2. Description of the Related Art
Ensuring normal functionality of products when the products are shipped out of the factory is always a focus of manufacturers. By pre-filtering out and repairing problematic products, post-sales returns and exchanges can be effectively prevented to increase customer satisfaction.
For a display device, a common test item is inputting data of a reference image at a signal receiving end of the display device, and an actual display result is monitored to ensure its correctness. For example, referring to FIG. 1, the reference image may include multiple vertical gray lines having different brightness levels (gradually increasing from left to right). Assuming that a grayscale range that the display device provides is 0 to 255, the reference image may include gray lines having a maximum of 256 different brightness levels. Known to one person skilled in the art, grayscale values of the three primary colors—red, green and blue, in gray pixels, are equal. When a reference image is displayed by a screen under test, as a reflection on unsatisfactory color linearity of the screen under test, an image presented by the screen under test may include non-gray pixels. Once the above problem is identified, settings (e.g., a gamma curve) are usually manually adjusted by testing personnel to correct lines with abnormal colors to expected gray lines.

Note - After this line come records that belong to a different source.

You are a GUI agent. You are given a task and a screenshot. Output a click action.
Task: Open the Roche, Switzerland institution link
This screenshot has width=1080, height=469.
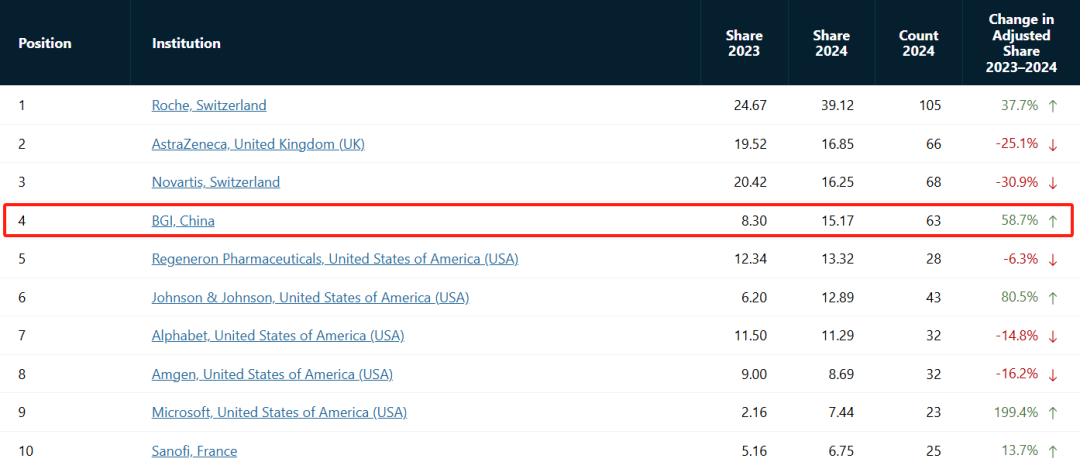[209, 105]

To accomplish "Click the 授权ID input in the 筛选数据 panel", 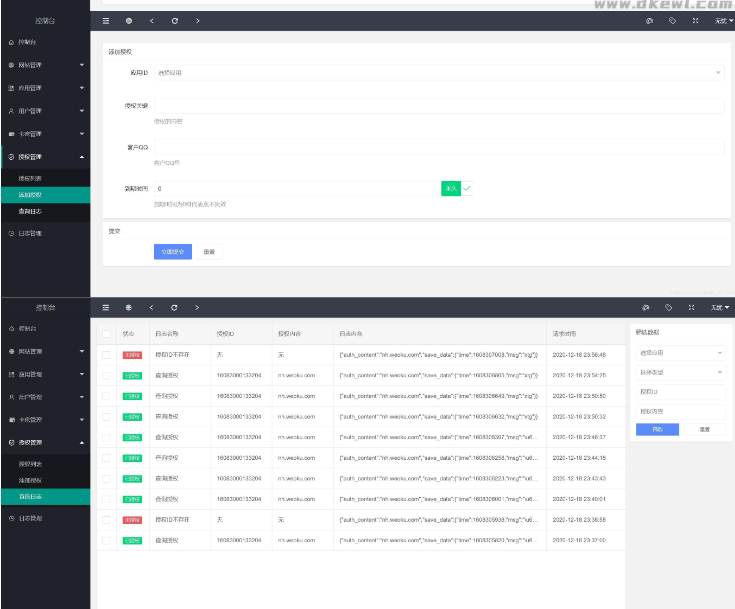I will (680, 392).
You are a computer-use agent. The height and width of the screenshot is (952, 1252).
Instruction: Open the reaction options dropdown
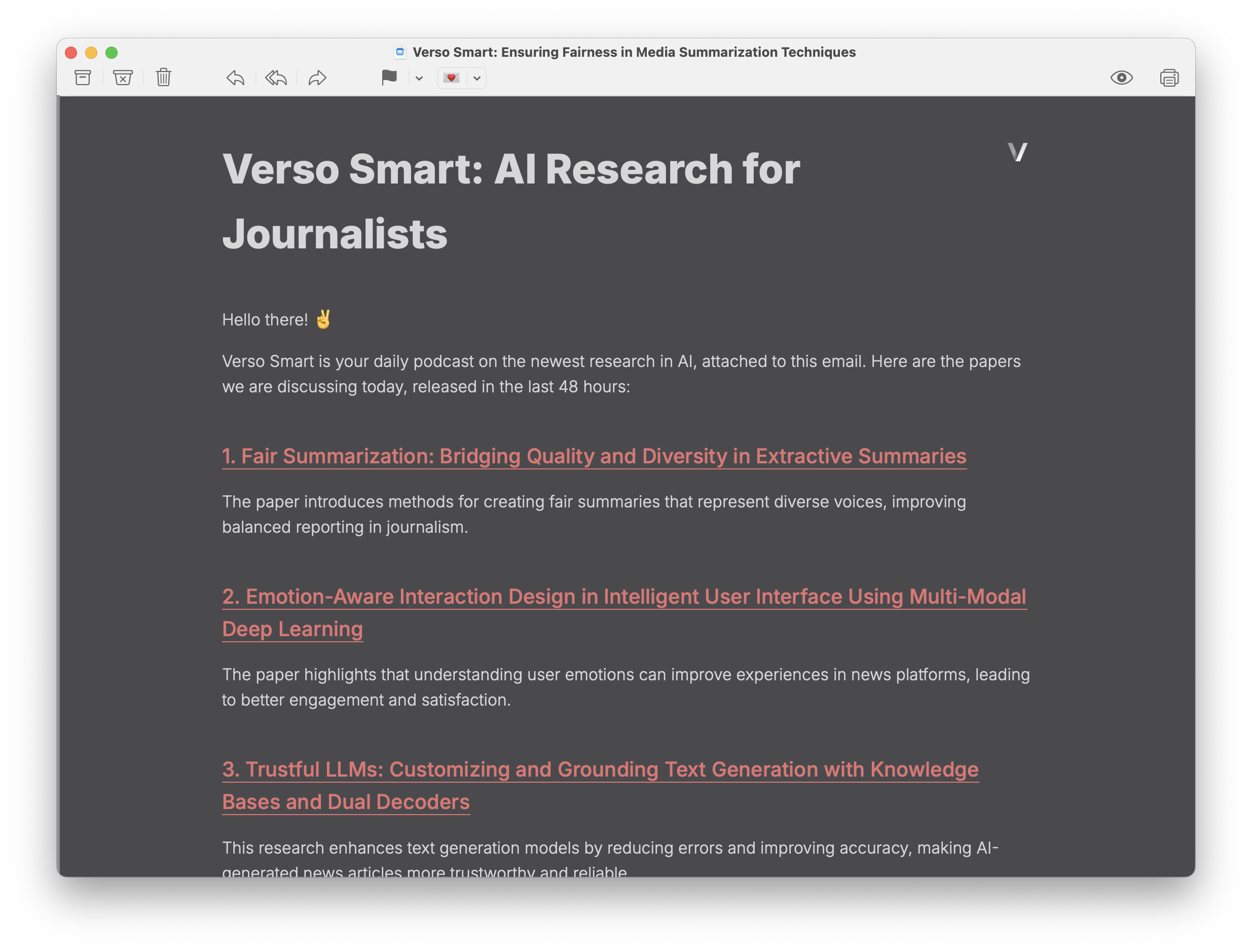[476, 78]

In the prior art, testing personnel mostly determine rough positions of the abnormal lines by the naked eye, and gradually approximate actual positions of the abnormal lines starting from the rough positions. Having locked precise positions of the abnormal lines, the testing personnel then start adjusting image characteristic parameters of the abnormal lines. Assume that an abnormal line appears at a position 20A in FIG. 2. The position 20A falls in a central region and slightly to the right in the overall reference image, and thus the testing personnel may preliminarily determine that the grayscale that needs to be adjusted in the gamma curve is close to but slightly higher than the grayscale value 128. In one approach for identifying the exactly grayscale value corresponding to the position 20A, a signal source is controlled to intentionally set a vertical line corresponding to the grayscale value 128 in the reference frame to a distinct color that can be easily identified (e.g., pure red in a high brightness level), and to further mark a position of the line corresponding the grayscale value 128. Next, the testing personnel may gradually change the position of the reference line having the intentionally changed color, e.g., sequentially changing the color of the vertical lines corresponding to grayscale values 129, 130, 131 . . . , until the reference line overlaps with the abnormal line. With the confirmed grayscale value corresponding to the abnormal line, the testing personnel can then adjust the image characteristic parameters corresponding to the grayscale value in the gamma curve.
The above calibration solution may be extremely time-consuming. For multiple abnormalities occurring in a same screen under test, the calibration procedure for the screen under test may take up an entire day, and is thus quite uneconomical.